“Downtown to glow with holiday spirit” read a headline in the Nov. 18, 1960, Pittsburgh Post-Gazette, promoting the coming “Preview of Christmas” spectacular.
Ten seconds before 6 p.m. on Nov. 21, 1960, a countdown began on Mount Washington complete with Santa Claus to usher in the holiday shopping season.
At exactly 6 p.m., “switches will yank on the lights,” the Post-Gazette wrote.
And, thus, a holiday season Light Up Night was born!
The first Light Up Night was a “harbinger,” the PG said on Nov. 22.
The Pittsburgh Press shared this photo, below, of Santa in its Nov. 22 edition.
The Golden Triangle Association and the Building Owners and Managers Association sponsored an amateur photographer contest for the best photos from the first Light Up Night. Winners received savings bonds.
And, yes, the organizers used a “feminine Santa Claus,” as the PG noted, to promote the event. Patty Cratty was her real name.
In celebration of the 60th anniversary of Pittsburgh’s first Light Up Night, the Pittsburgh Downtown Partnership said national celebrities would come to Pittsburgh to “flip” the ceremonial switch the light Downtown.
“In actuality, building workers physically threw switches in the electrical control rooms of many buildings,” the Pittsburgh Downtown Partnership wrote.
Light Up Night celebrations ran through the 1960s and early ’70s, adding Three Rivers Stadium and other events along the way.
But an energy crisis in the early 1970s meant no celebration for nine years.
Mayor Richard Caliguiri relit the celebration in 1982, proclaiming in a news release that the city has a new skyline “deserves to be highlighted.”
The Pittsburgh Downtown Partnership says WPXI extended an evening newscast to broadcast the lighting of the Horne’s tree.
Perhaps in one of those “true Pittsburgh fashion” things… Light Up Night was traditionally held on Monday nights until 1990 when it moved to Fridays.

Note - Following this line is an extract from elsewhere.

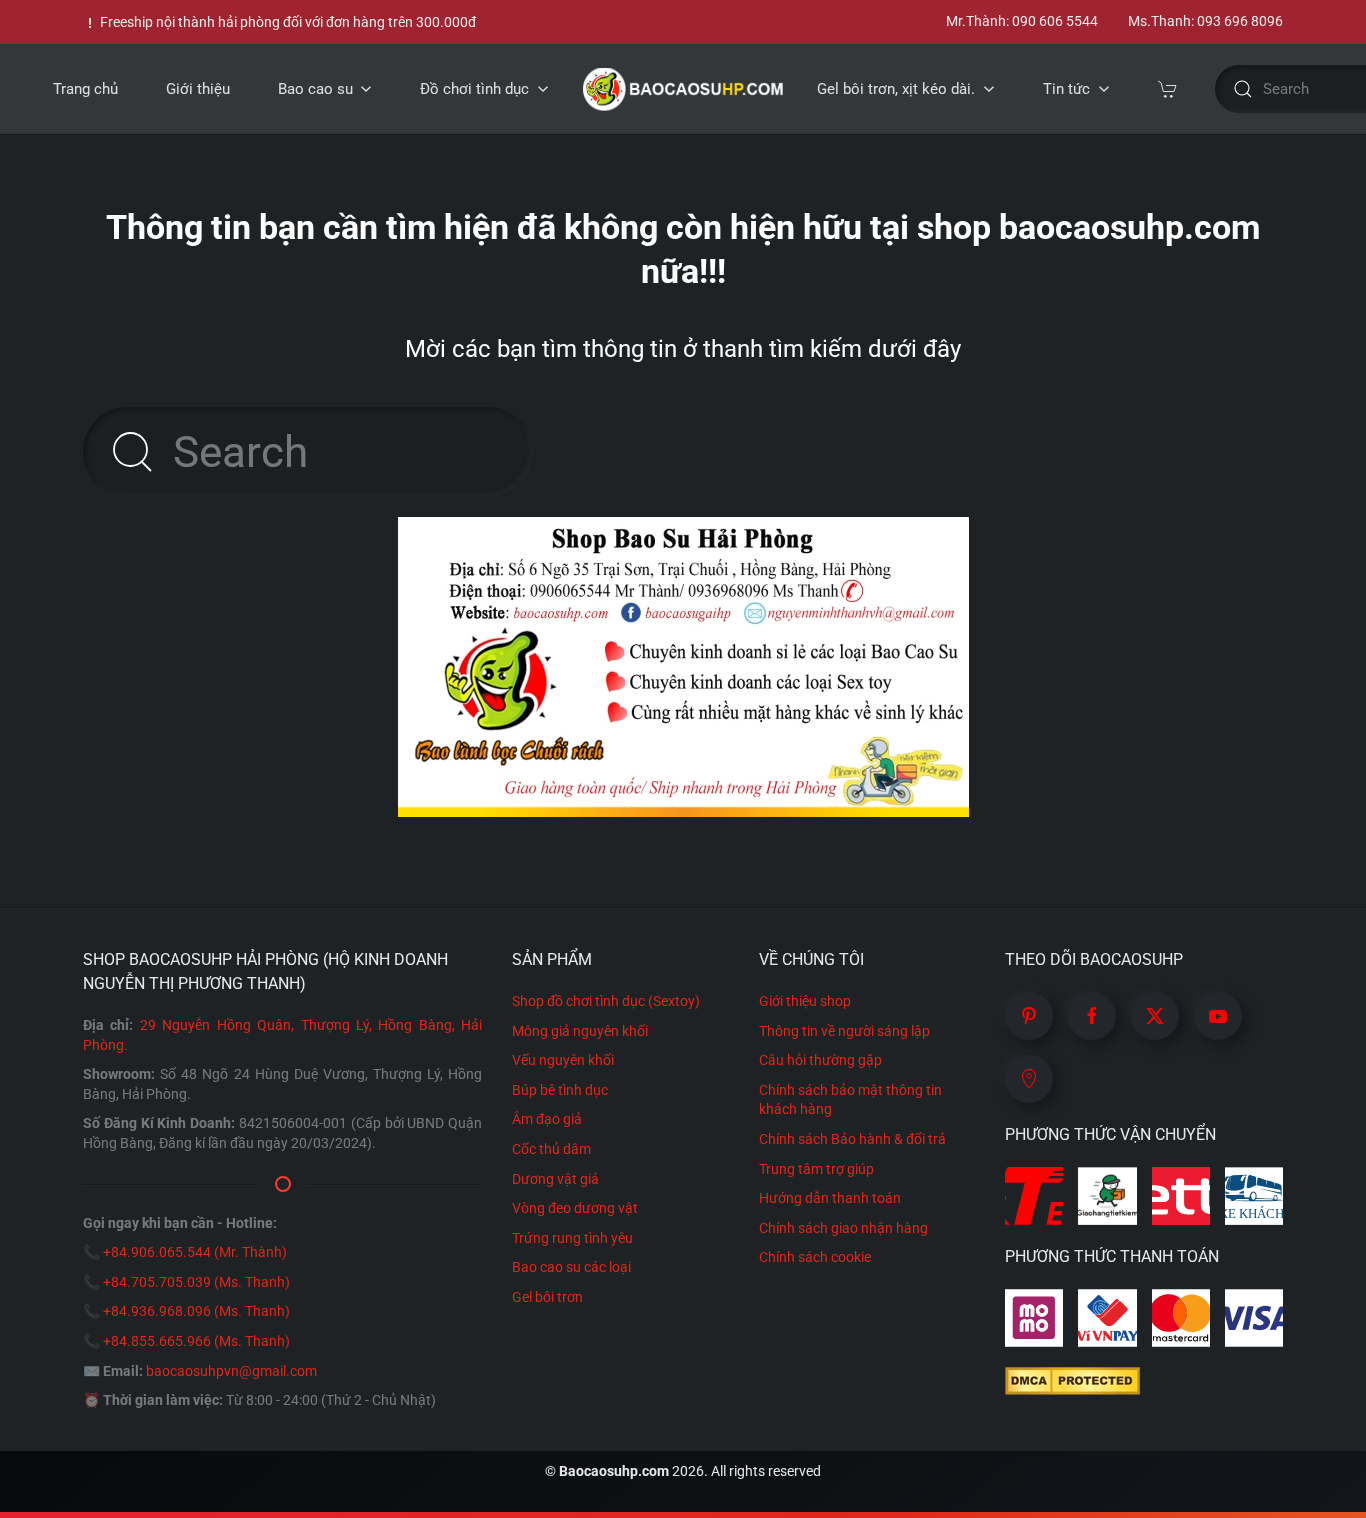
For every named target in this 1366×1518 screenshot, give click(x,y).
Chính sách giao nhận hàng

In 2021, the event will move to Saturdays.
Despite the resurgence of Light Up Night in the early 1980s, some major Downtown department stores were nearing their final years in the 1980s. And, in the years since 1960, shopping malls had continued growing, leaving Downtown shopping districts in an eventual state of panic.
Gimbels closed in 1986. Horne’s closed in 1994. Kaufmann’s closed in 2005 and became Macy’s, which closed its Downtown location in 2015.
Those closures didn’t stop Light Up Night or crowds from ringing in the holidays. The Pittsburgh Downtown Partnership estimates that 25,000 people celebrated Light Up Night in 1997. That number hit 500,000 by 2016.
Though no event was held in 2020 due to the ongoing pandemic, the Horne’s tree was still lit and other holiday season decorations still lit Downtown streets.